→ Required work
What you return must match the records exactly, line for line.

→ Provided entries

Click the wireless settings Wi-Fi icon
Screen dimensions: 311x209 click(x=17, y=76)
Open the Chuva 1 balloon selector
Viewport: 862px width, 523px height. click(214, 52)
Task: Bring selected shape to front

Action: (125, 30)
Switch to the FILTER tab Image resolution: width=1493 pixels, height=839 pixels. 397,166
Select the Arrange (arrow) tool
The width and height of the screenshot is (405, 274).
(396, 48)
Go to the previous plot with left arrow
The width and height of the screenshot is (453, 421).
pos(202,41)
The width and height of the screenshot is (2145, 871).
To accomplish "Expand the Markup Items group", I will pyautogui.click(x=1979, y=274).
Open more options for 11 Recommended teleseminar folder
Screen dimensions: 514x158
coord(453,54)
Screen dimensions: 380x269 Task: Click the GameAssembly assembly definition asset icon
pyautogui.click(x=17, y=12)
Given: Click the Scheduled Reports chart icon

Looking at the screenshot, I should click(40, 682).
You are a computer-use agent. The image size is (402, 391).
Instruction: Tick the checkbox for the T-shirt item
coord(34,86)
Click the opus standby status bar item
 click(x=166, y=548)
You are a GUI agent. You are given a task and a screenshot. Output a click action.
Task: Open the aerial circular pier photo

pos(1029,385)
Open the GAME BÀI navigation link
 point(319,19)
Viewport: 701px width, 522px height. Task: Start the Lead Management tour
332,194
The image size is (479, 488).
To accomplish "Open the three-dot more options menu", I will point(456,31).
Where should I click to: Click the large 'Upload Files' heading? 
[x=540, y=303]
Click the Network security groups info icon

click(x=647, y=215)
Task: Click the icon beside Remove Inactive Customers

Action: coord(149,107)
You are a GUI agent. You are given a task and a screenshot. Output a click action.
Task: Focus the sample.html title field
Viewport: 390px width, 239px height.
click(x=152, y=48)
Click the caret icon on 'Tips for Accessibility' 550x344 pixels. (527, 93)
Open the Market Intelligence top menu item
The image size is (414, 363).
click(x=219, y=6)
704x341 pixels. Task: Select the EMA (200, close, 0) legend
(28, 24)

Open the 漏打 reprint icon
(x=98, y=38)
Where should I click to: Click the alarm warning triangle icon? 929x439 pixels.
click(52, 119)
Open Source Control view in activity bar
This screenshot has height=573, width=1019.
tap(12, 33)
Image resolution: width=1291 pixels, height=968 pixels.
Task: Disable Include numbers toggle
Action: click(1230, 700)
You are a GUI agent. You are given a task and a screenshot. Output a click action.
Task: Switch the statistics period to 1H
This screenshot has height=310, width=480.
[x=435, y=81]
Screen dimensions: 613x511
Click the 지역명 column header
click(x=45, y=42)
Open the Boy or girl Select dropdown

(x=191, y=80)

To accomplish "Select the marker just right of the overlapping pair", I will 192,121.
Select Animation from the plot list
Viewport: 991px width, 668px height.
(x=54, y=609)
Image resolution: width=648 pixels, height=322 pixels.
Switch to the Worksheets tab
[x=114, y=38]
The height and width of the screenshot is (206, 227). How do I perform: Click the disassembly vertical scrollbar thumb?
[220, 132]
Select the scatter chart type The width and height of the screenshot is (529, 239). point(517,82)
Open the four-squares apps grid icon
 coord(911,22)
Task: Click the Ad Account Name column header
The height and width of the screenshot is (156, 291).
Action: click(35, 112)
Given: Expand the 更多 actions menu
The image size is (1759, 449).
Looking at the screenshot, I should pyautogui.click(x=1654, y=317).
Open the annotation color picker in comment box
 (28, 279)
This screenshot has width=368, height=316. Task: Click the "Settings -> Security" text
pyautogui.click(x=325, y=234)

→ Output for this task
Click the wireless settings Wi-Fi icon
Screen dimensions: 311x209 click(x=17, y=76)
Open the Chuva 1 balloon selector
Viewport: 862px width, 523px height. click(214, 52)
Task: Bring selected shape to front

Action: (125, 30)
Switch to the FILTER tab Image resolution: width=1493 pixels, height=839 pixels. 397,166
Select the Arrange (arrow) tool
The width and height of the screenshot is (405, 274).
(396, 48)
Go to the previous plot with left arrow
The width and height of the screenshot is (453, 421).
pos(202,41)
The width and height of the screenshot is (2145, 871).
To accomplish "Expand the Markup Items group", I will pyautogui.click(x=1979, y=274).
Open more options for 11 Recommended teleseminar folder
Screen dimensions: 514x158
coord(453,54)
Screen dimensions: 380x269 Task: Click the GameAssembly assembly definition asset icon
pyautogui.click(x=17, y=12)
Given: Click the Scheduled Reports chart icon

Looking at the screenshot, I should click(40, 682).
You are a computer-use agent. The image size is (402, 391).
Instruction: Tick the checkbox for the T-shirt item
coord(34,86)
Click the opus standby status bar item
 click(x=166, y=548)
You are a GUI agent. You are given a task and a screenshot. Output a click action.
Task: Open the aerial circular pier photo

pos(1029,385)
Open the GAME BÀI navigation link
 point(319,19)
Viewport: 701px width, 522px height. Task: Start the Lead Management tour
332,194
The image size is (479, 488).
To accomplish "Open the three-dot more options menu", I will point(456,31).
Where should I click to: Click the large 'Upload Files' heading? 
[x=540, y=303]
Click the Network security groups info icon

click(x=647, y=215)
Task: Click the icon beside Remove Inactive Customers

Action: coord(149,107)
You are a GUI agent. You are given a task and a screenshot. Output a click action.
Task: Focus the sample.html title field
Viewport: 390px width, 239px height.
click(x=152, y=48)
Click the caret icon on 'Tips for Accessibility' 550x344 pixels. (527, 93)
Open the Market Intelligence top menu item
The image size is (414, 363).
click(x=219, y=6)
704x341 pixels. Task: Select the EMA (200, close, 0) legend
(28, 24)

Open the 漏打 reprint icon
(x=98, y=38)
Where should I click to: Click the alarm warning triangle icon? 929x439 pixels.
click(52, 119)
Open Source Control view in activity bar
This screenshot has height=573, width=1019.
tap(12, 33)
Image resolution: width=1291 pixels, height=968 pixels.
Task: Disable Include numbers toggle
Action: click(1230, 700)
You are a GUI agent. You are given a task and a screenshot. Output a click action.
Task: Switch the statistics period to 1H
This screenshot has height=310, width=480.
[x=435, y=81]
Screen dimensions: 613x511
Click the 지역명 column header
click(x=45, y=42)
Open the Boy or girl Select dropdown

(x=191, y=80)

To accomplish "Select the marker just right of the overlapping pair", I will 192,121.
Select Animation from the plot list
Viewport: 991px width, 668px height.
(x=54, y=609)
Image resolution: width=648 pixels, height=322 pixels.
Switch to the Worksheets tab
[x=114, y=38]
The height and width of the screenshot is (206, 227). How do I perform: Click the disassembly vertical scrollbar thumb?
[220, 132]
Select the scatter chart type The width and height of the screenshot is (529, 239). point(517,82)
Open the four-squares apps grid icon
 coord(911,22)
Task: Click the Ad Account Name column header
The height and width of the screenshot is (156, 291).
Action: click(35, 112)
Given: Expand the 更多 actions menu
The image size is (1759, 449).
Looking at the screenshot, I should pyautogui.click(x=1654, y=317).
Open the annotation color picker in comment box
 (28, 279)
This screenshot has width=368, height=316. Task: Click the "Settings -> Security" text
pyautogui.click(x=325, y=234)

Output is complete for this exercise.